## begin

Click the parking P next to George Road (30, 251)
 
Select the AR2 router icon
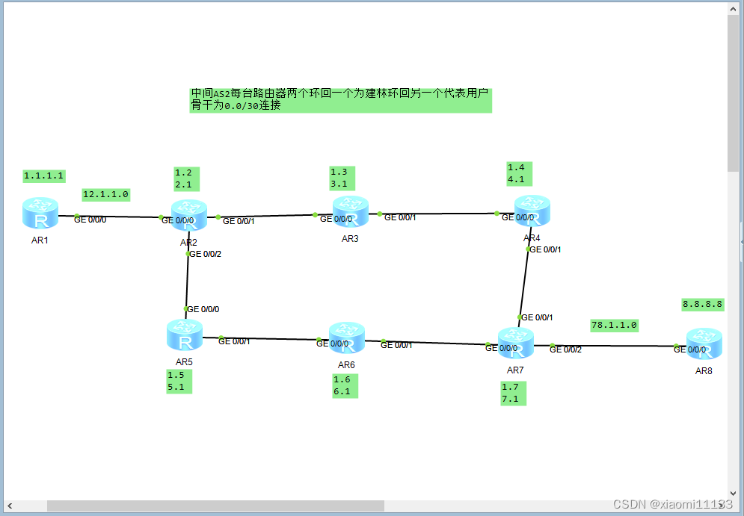click(x=188, y=216)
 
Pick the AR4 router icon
click(x=532, y=212)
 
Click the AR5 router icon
click(x=185, y=335)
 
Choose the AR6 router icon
click(x=346, y=338)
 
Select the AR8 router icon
click(x=704, y=345)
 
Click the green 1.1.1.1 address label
click(x=44, y=176)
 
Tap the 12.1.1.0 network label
click(x=105, y=194)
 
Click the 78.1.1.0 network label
click(x=614, y=326)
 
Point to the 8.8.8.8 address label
click(x=703, y=304)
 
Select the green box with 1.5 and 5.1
click(x=179, y=381)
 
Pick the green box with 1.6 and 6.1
click(x=345, y=385)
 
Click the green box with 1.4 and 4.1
click(x=519, y=173)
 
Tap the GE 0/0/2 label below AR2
click(x=206, y=254)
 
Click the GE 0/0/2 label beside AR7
click(x=565, y=349)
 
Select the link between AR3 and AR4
click(x=437, y=214)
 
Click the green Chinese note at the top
click(x=340, y=99)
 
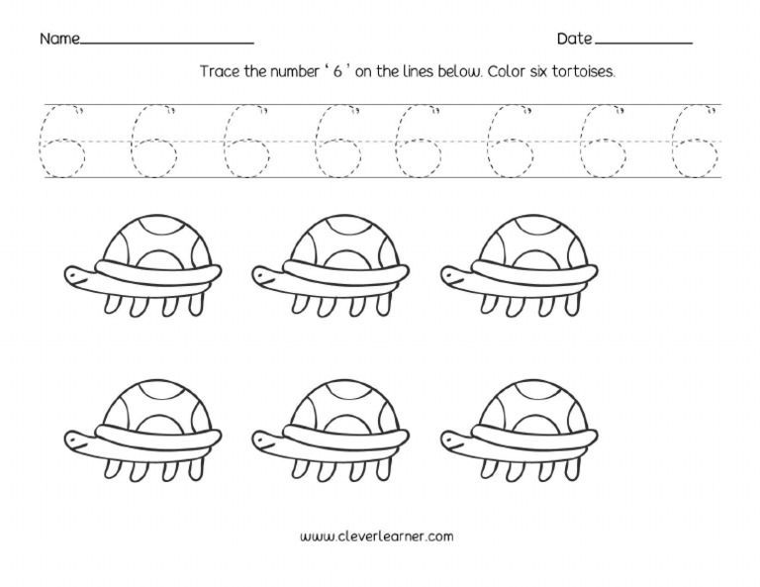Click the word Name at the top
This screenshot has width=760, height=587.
coord(58,40)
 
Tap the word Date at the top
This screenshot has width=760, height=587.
coord(574,40)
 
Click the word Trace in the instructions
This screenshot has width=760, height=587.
coord(221,72)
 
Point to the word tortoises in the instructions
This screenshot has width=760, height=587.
coord(584,72)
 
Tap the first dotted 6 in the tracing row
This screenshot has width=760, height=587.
coord(58,142)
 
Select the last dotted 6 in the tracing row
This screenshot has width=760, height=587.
coord(698,142)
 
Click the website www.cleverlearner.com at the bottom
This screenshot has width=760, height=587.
coord(376,537)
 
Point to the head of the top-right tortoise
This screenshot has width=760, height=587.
coord(455,274)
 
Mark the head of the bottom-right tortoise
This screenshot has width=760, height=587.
coord(455,438)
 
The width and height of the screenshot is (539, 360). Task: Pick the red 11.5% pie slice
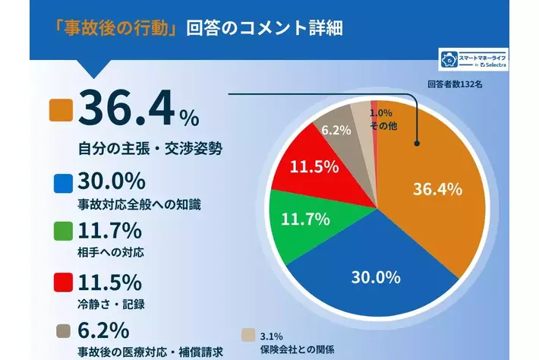click(311, 166)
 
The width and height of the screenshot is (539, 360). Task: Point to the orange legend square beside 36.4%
click(60, 111)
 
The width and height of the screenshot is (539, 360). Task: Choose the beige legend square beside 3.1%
click(247, 335)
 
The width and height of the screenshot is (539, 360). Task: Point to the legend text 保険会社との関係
click(297, 349)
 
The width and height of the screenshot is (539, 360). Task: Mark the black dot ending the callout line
click(416, 142)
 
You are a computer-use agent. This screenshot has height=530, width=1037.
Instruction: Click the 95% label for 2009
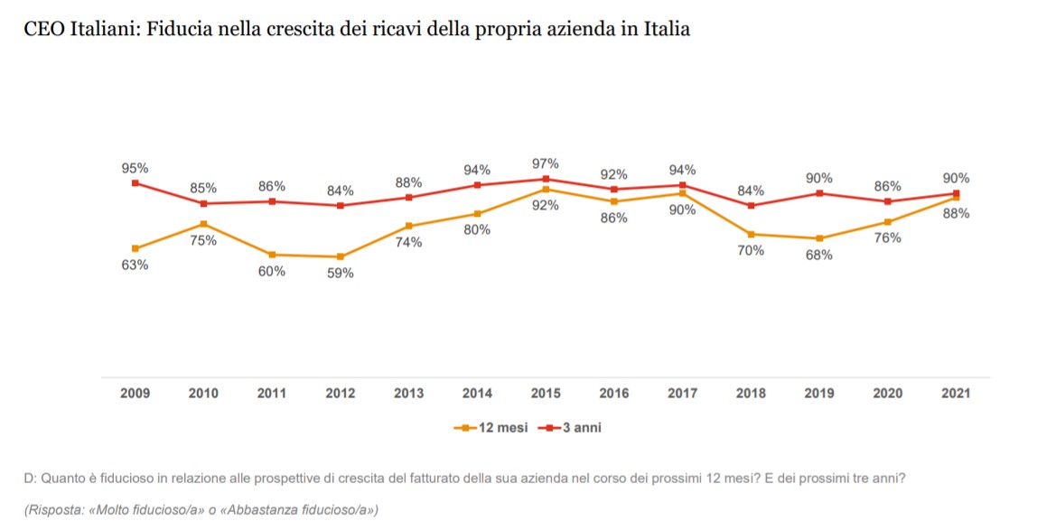pos(135,168)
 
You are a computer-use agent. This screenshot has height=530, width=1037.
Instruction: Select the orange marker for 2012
pos(340,256)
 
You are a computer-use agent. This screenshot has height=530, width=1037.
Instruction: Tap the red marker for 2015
pos(546,179)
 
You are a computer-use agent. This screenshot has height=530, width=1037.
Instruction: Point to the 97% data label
pos(546,163)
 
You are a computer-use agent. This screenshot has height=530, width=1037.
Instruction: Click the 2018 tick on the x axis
pos(751,394)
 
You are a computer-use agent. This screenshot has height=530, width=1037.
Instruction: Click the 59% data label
pos(340,274)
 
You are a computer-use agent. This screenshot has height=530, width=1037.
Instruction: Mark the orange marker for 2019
pos(819,238)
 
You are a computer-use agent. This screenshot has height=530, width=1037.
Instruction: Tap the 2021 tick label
pos(956,394)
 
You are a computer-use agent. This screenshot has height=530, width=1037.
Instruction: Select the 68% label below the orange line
pos(819,255)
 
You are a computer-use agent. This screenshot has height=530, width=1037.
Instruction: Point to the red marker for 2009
pos(135,183)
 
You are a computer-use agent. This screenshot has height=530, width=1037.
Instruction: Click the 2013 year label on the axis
pos(408,394)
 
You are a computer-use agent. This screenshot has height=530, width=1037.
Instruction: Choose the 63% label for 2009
pos(135,265)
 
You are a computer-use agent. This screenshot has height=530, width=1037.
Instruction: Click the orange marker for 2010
pos(203,223)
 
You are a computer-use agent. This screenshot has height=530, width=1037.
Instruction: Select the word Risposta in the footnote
pos(56,510)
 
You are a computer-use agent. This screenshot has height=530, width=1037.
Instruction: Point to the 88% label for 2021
pos(956,214)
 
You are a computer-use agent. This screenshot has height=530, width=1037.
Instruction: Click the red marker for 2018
pos(751,206)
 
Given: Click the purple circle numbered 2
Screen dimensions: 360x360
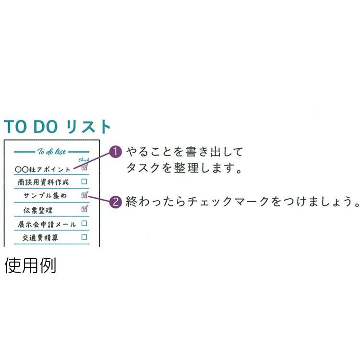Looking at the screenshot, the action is coord(116,202).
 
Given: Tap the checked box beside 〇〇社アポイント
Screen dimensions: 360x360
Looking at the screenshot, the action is coord(84,168).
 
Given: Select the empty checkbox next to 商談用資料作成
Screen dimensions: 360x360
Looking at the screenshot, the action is coord(84,182).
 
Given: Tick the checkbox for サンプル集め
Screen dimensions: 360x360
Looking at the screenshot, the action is coord(84,195).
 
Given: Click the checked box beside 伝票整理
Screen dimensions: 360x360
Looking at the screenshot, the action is coord(84,209).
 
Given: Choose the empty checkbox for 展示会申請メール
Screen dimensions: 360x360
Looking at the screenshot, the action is coord(84,223).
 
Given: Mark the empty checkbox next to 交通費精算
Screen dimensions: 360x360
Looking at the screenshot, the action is coord(84,237).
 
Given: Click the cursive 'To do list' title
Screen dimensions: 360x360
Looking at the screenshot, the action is coord(51,152).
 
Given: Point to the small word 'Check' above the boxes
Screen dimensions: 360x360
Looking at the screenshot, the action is coord(84,161).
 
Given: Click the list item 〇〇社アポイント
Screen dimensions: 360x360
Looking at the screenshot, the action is coord(43,169).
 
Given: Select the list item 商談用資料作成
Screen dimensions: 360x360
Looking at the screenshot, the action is coord(43,182).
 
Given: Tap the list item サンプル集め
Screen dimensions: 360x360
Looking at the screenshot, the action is coord(46,196).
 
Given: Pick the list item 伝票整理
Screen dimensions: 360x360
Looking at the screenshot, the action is coord(38,210).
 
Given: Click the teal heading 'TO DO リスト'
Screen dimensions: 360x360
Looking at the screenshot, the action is coord(58,127).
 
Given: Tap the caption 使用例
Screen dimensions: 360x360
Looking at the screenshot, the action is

## end

» Goal
Extract each line of the entries above that contains the word "router", reproducing the lines in their original order.

» Result of the task
Select the AR2 router icon
Pick the AR4 router icon
Click the AR5 router icon
Choose the AR6 router icon
Select the AR8 router icon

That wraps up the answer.